If one wishes to use some hammers, here is a way to do so. Call this algebra $A$; it is not too hard to show that $A$ is semi-simple. Thus the Gelfand transform $g\colon A\to C(\Phi_A)$ is injective and has dense range. However $\Phi_A = \overline{\mathbb D}$ and it is well known that invertible elements in $C(\overline{\mathbb D})$ are not dense.

Q1. Is there a more elementary way to see this (preferably that would work for the real scalars too)?
Q2. Is there a characterisation of semigroups $S$ for which invertible elements in $\ell_1(S)$ are (not) dense?

 A: Q1 can be answered with the following result.

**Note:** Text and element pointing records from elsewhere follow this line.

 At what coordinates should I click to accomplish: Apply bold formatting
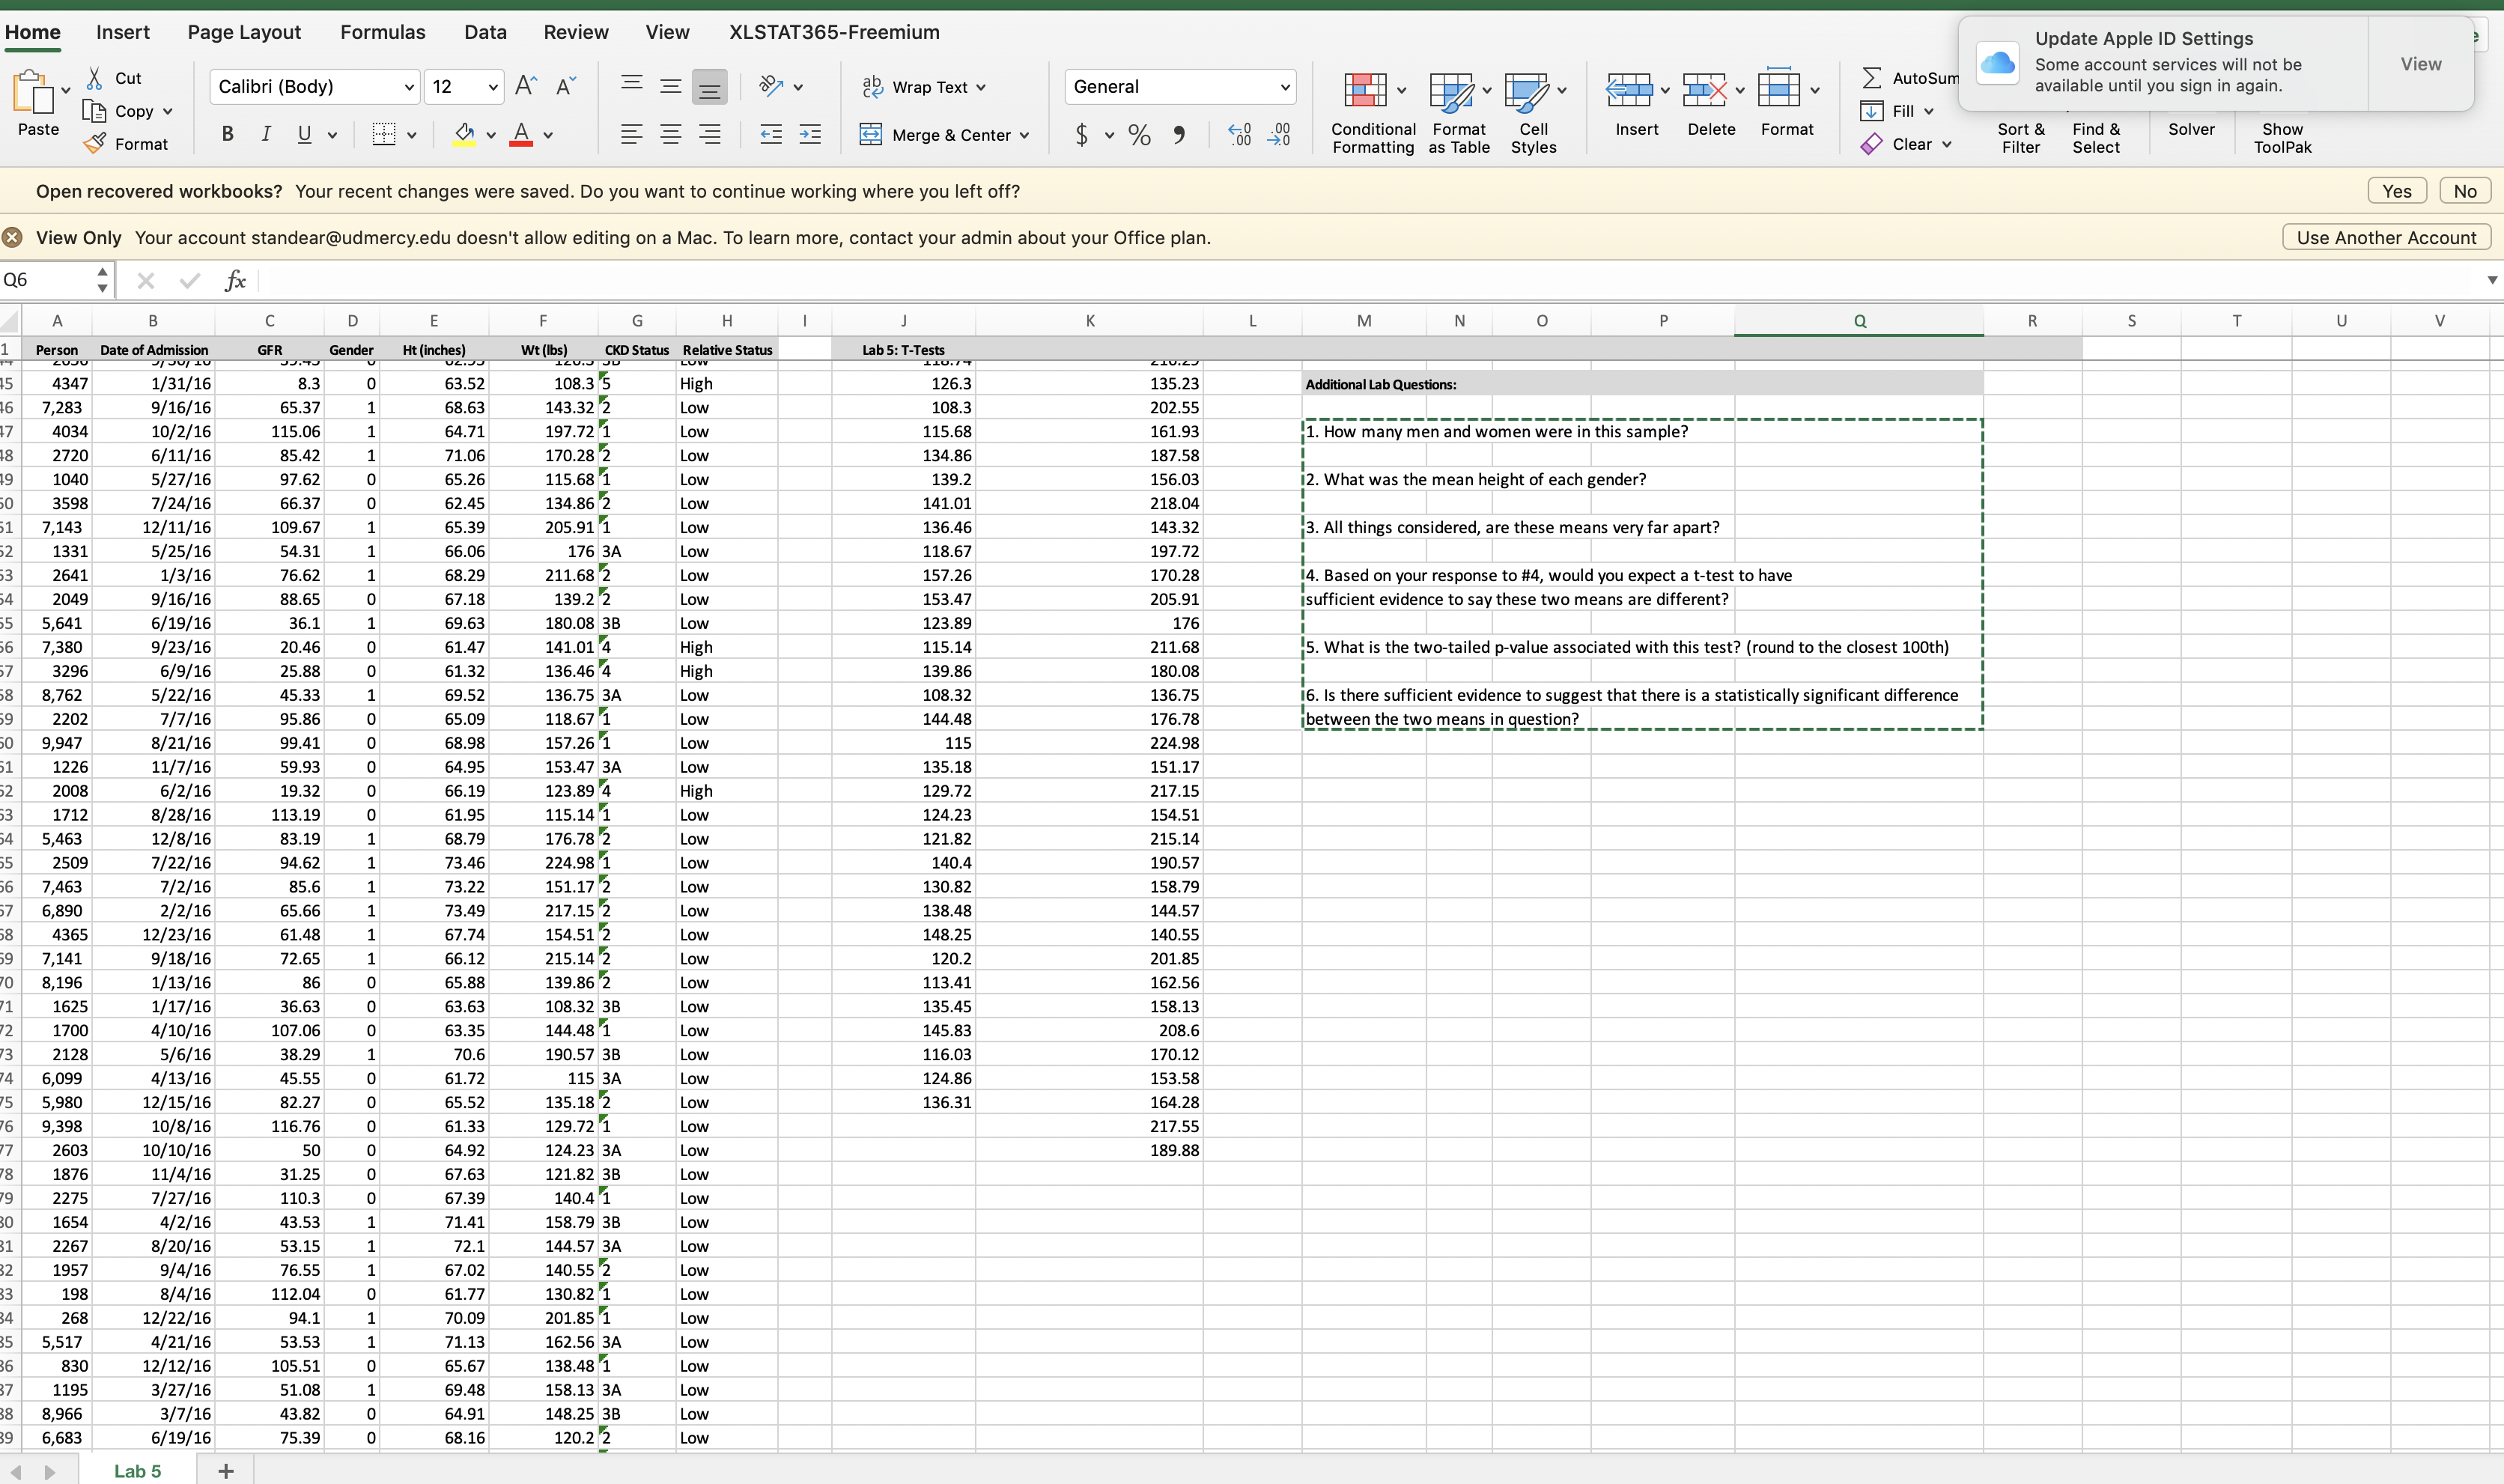click(x=226, y=134)
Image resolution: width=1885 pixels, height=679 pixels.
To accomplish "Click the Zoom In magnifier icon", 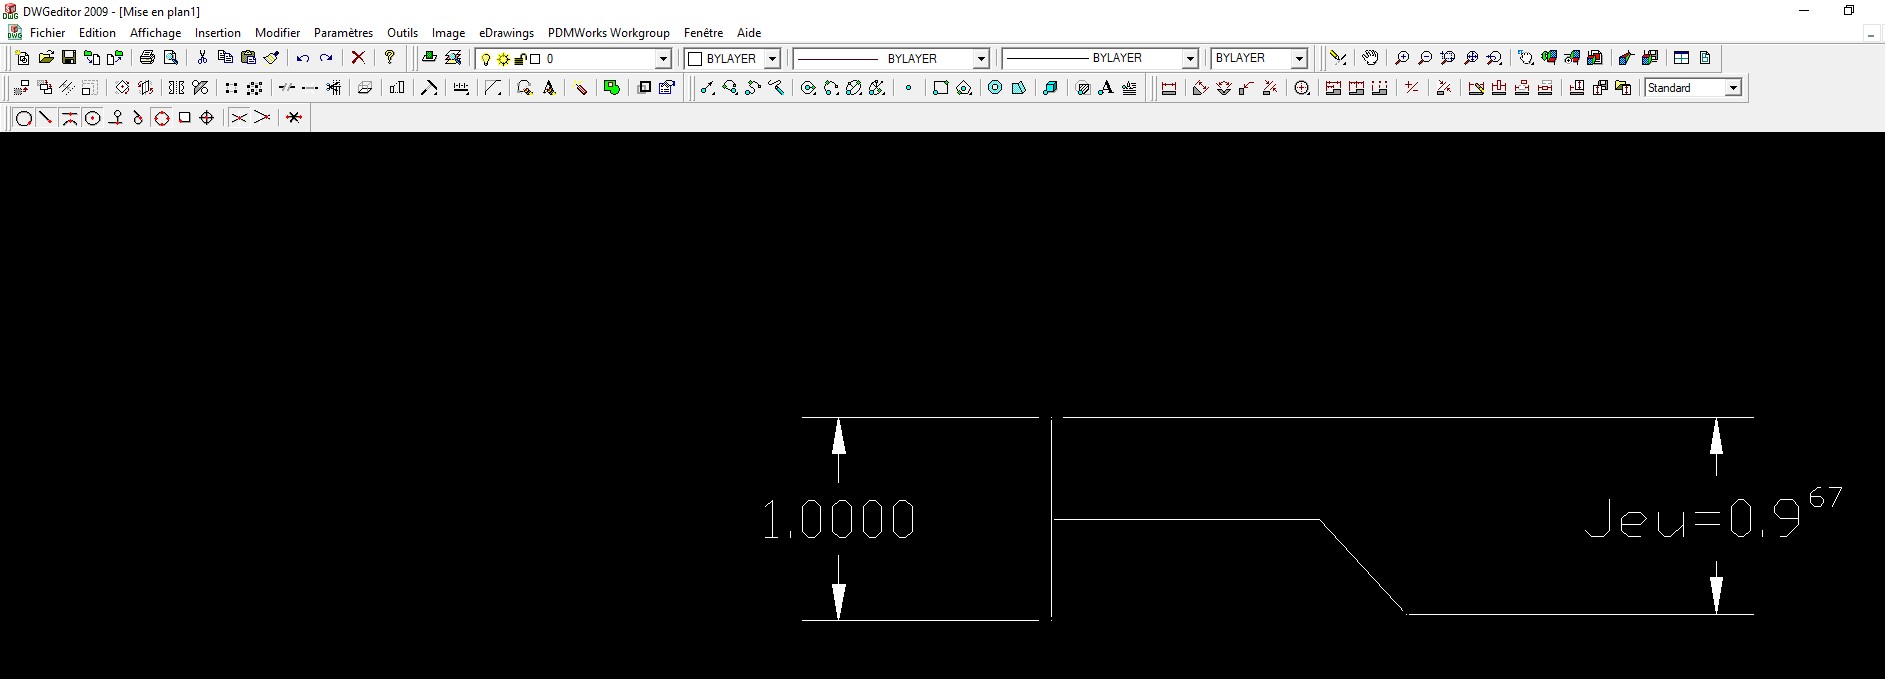I will point(1402,58).
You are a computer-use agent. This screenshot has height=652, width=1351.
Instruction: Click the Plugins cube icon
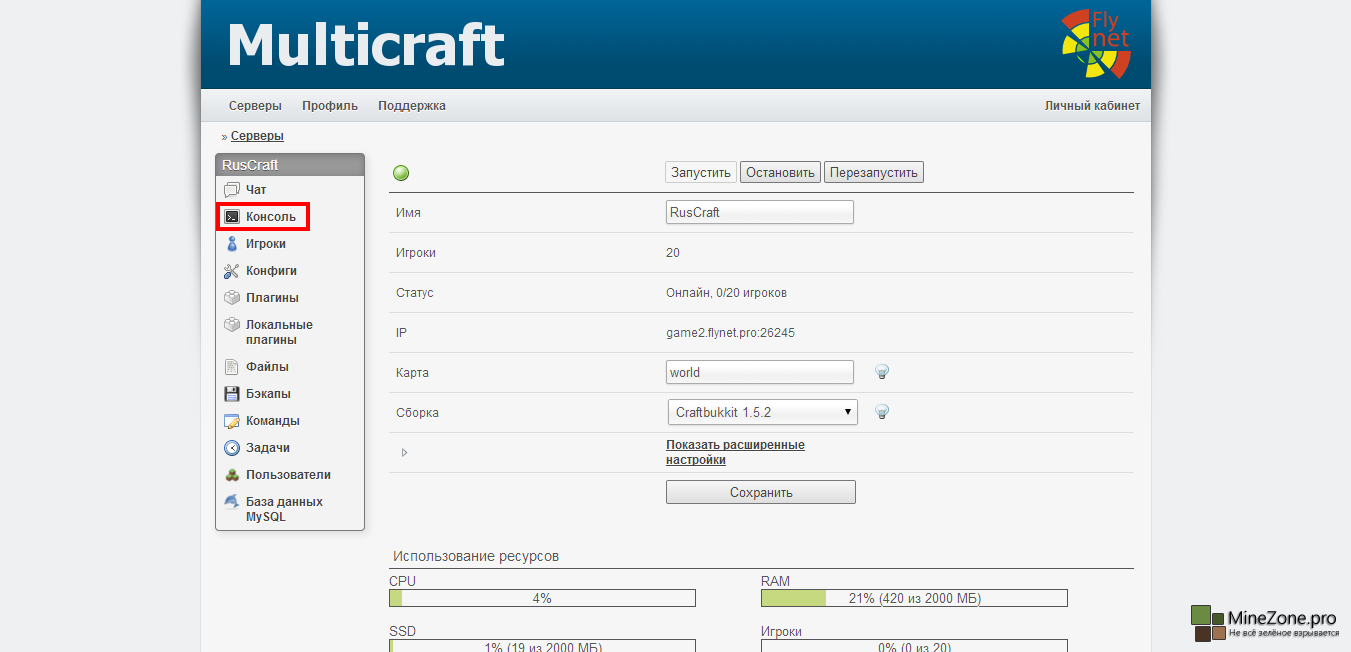click(231, 298)
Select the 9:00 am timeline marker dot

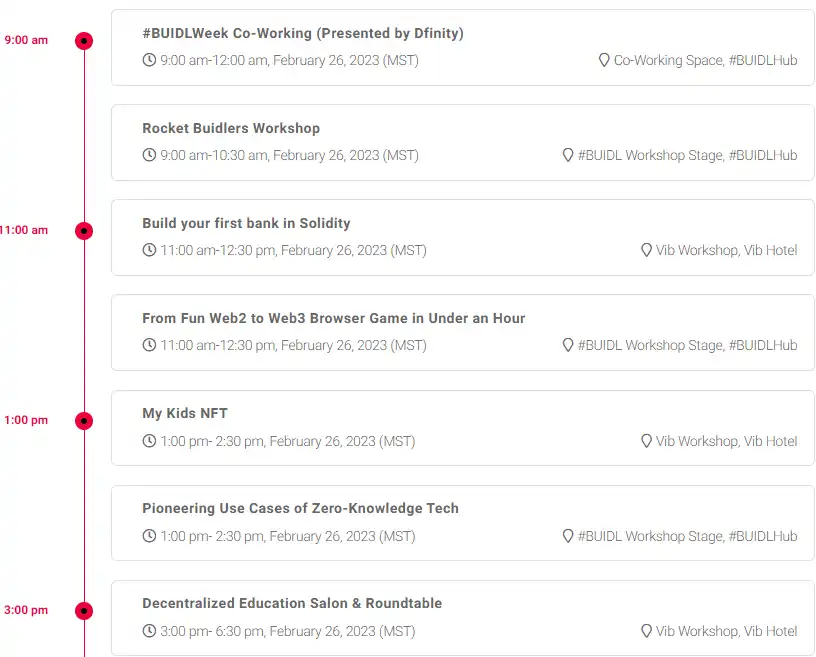[x=84, y=41]
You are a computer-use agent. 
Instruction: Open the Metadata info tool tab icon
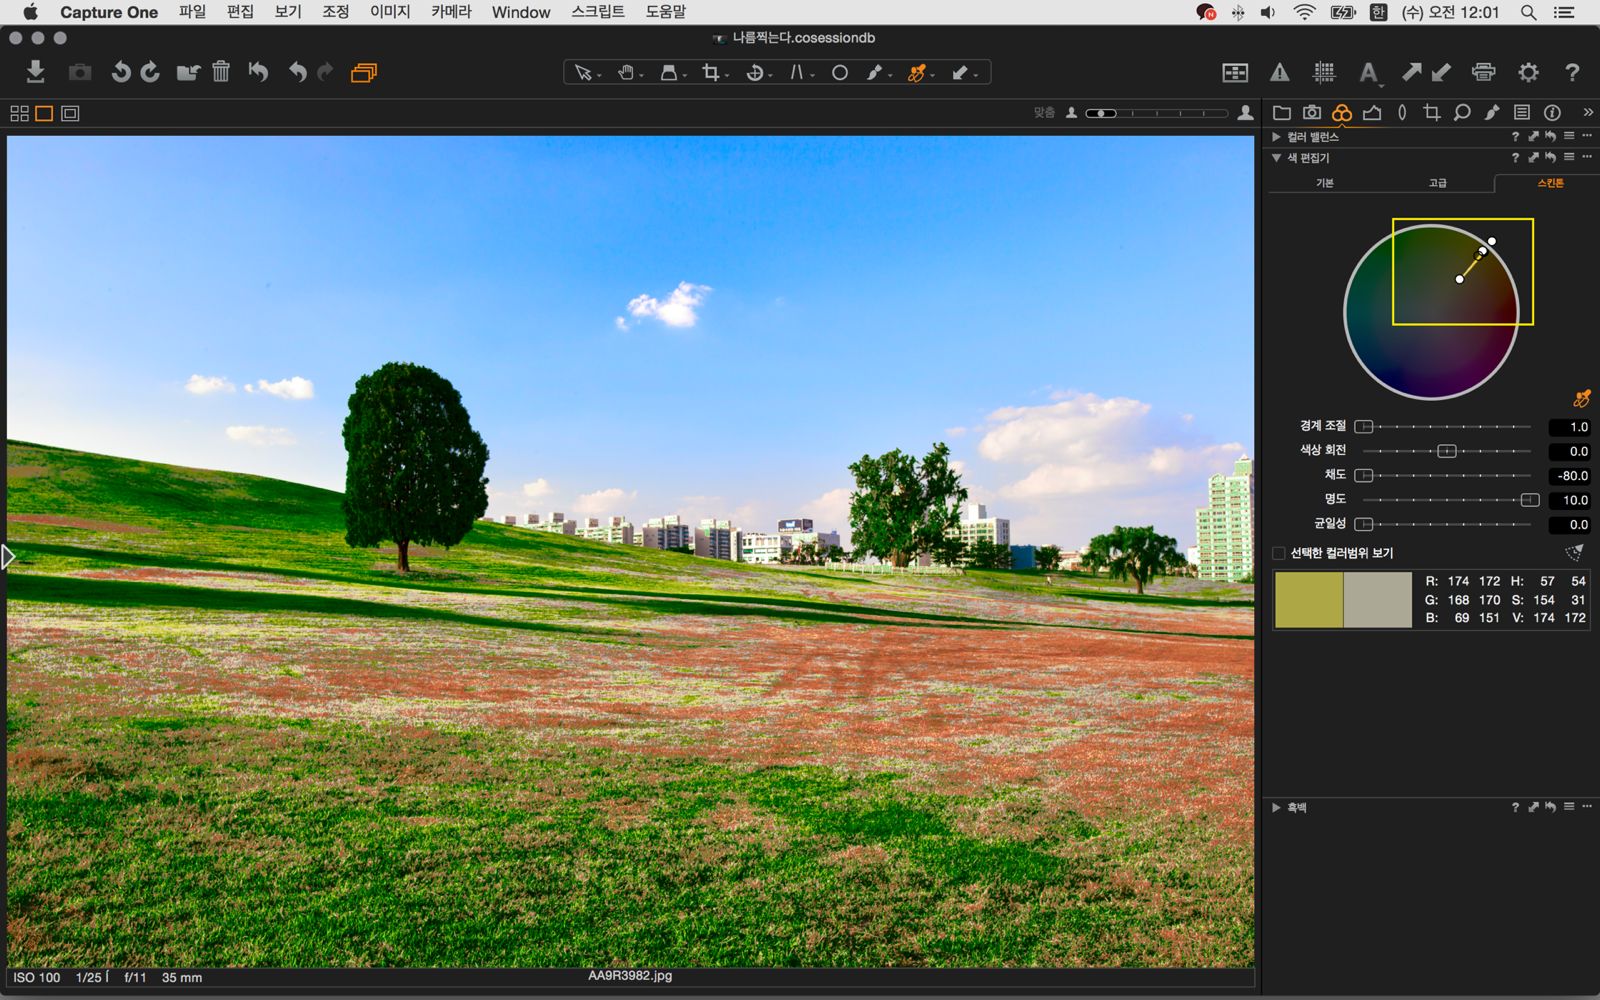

An element in the boundary of the invertible group of a unital Banach algebra is a topological divisor of zero.

I must confess I remembered the statement but not the proof, but it can be shown using elementary arguments related to the fact that the invertible group is open. It should be in e.g. Allan's book on Banach algebras (since it is in the lecture notes which evolved into that book) and probably also in Bonsall and Duncan. If I have time in the next day or two I can include the argument here.
Regarding Q2: if $S$ is a (discrete) group with polynomial growth, then I think the invertible elements should be dense in $\ell^1(S)$, using the above criterion and Corollary 1.9 in this paper of Tessera the results of https://doi.org/10.1016/j.jfa.2010.07.014 (sorry for being sketchy right now, please remind me if I don't update this answer within the next couple of days)
I have a feeling that Q2 is open even when S is a discrete solvable group of exponential growth, but I have not kept up with progress in this area for a while. The case of commutative monoids might be tractable
A: For Q1:
Every $f=\sum a_nz^n\in A$ induces a continuous function $\hat{f}$ on the closed disk of radius $1$ and $f\mapsto \hat{f}$ is a continuous operator (for $\ell^1$-norm $\|f\|=\sum|a_n|$ on the left and sup norm $g=\sum_{|z|\le 1}|g(z)|$ on the right), which in addition is multiplicative.
The for $u(z)=z$, it is standard ($*$) from differential/algebraic topology that every $g$ close enough to $\hat{u}$ (the identity of the closed disk) in the supremum norm has a zero. It follows that $u$ (which is indeed $\delta_1=(0,1,0,\dots)$ is in the interior of the set of non-invertible elements of $A$. The same argument works for $z^n$, $n\ge 1$.
($*$) indeed if $g$ is close enough to the identity then it is homotopic to the identity, and if $g$ does not vanish, then we can deduce a homotopy from the identity of the circle to a constant map.